Items from a dataset:

------------------------------------------------

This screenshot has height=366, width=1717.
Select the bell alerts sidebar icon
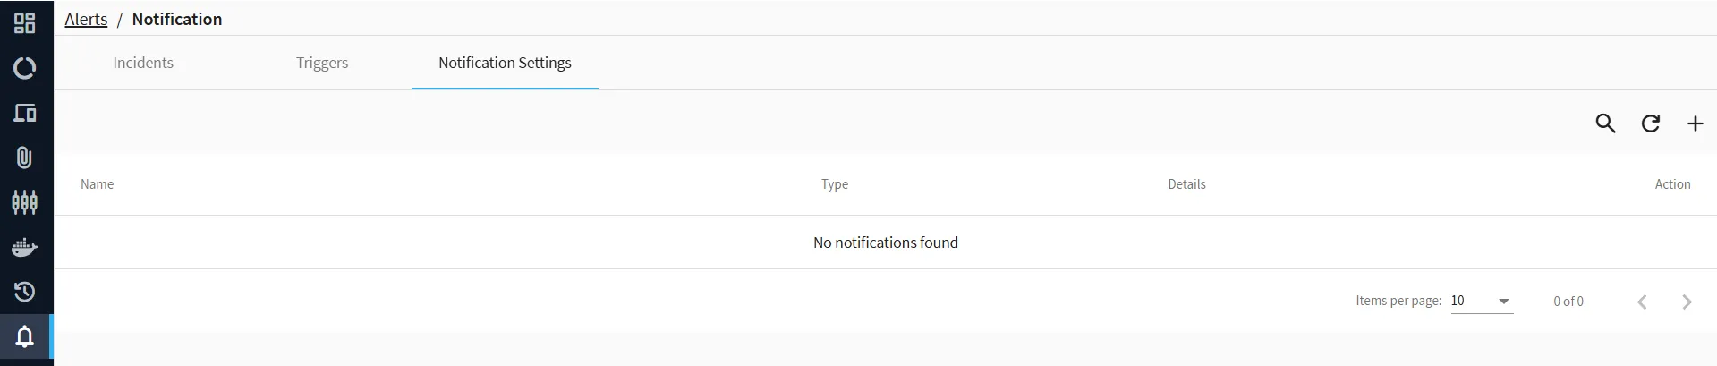25,336
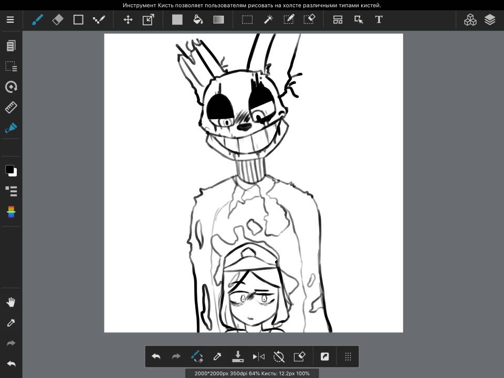Open the foreground/background color swatch
The height and width of the screenshot is (378, 504).
tap(11, 171)
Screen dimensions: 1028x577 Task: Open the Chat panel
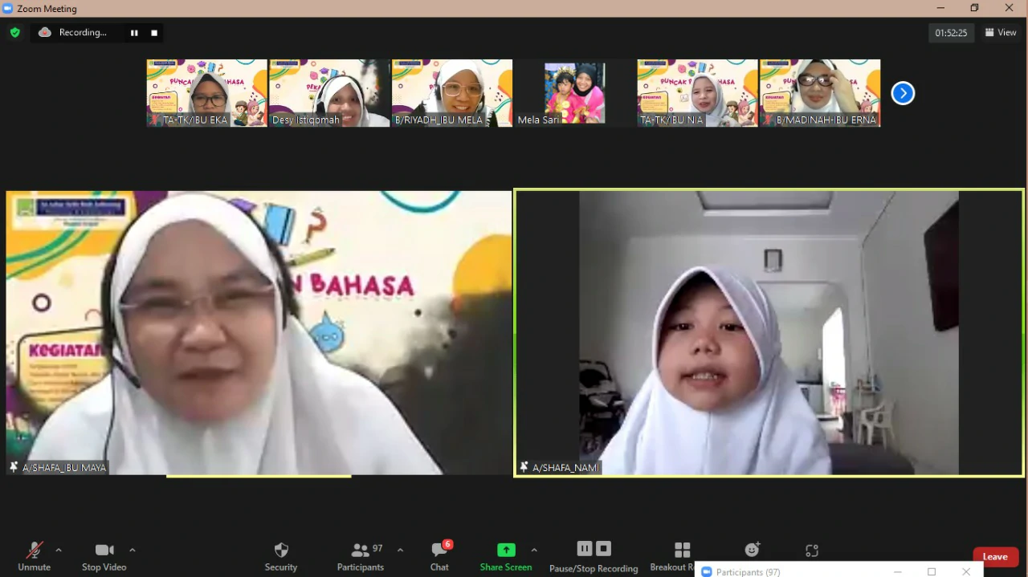(x=439, y=556)
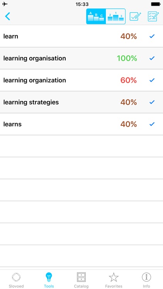Select the 100% score for learning organisation
The image size is (163, 289).
click(x=127, y=59)
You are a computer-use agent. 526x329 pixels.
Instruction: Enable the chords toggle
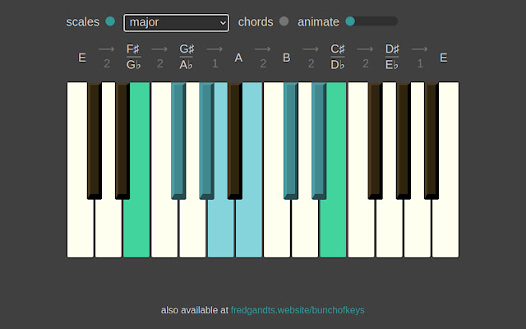point(284,21)
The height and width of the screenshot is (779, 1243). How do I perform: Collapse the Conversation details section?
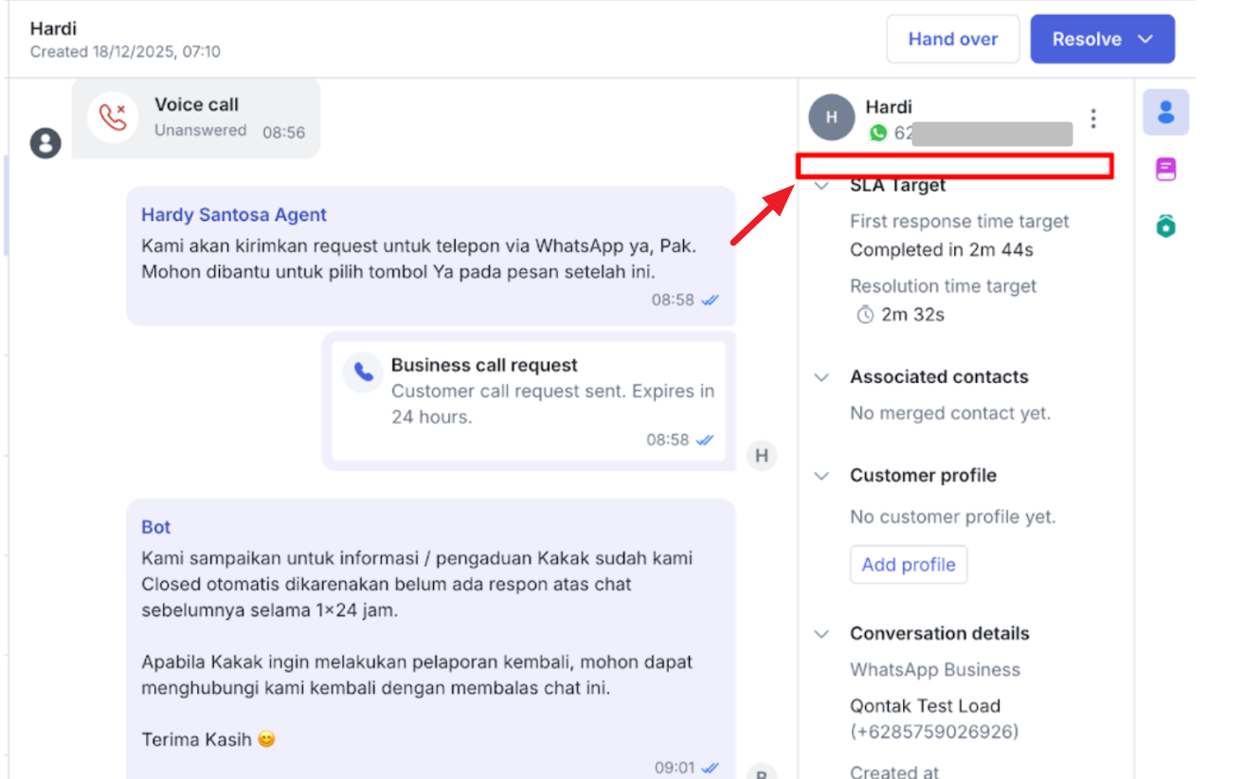pyautogui.click(x=821, y=634)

------------------------------------------------

◆ **EXERCISE OBJECTIVE**: What you return must be every entry, word for word, without any pictures.

◆ **REPLY**:
This screenshot has height=366, width=1717.
Select the bell alerts sidebar icon
25,336
Open the foreground/background color swatch
The height and width of the screenshot is (378, 504).
tap(11, 171)
Screen dimensions: 1028x577 Task: Open the Chat panel
(x=439, y=556)
Select the 100% score for learning organisation
The image size is (163, 289).
click(x=127, y=59)
You are a computer-use agent. 526x329 pixels.
Instruction: Enable the chords toggle
point(284,21)
The height and width of the screenshot is (779, 1243). How do I perform: Collapse the Conversation details section?
pyautogui.click(x=821, y=634)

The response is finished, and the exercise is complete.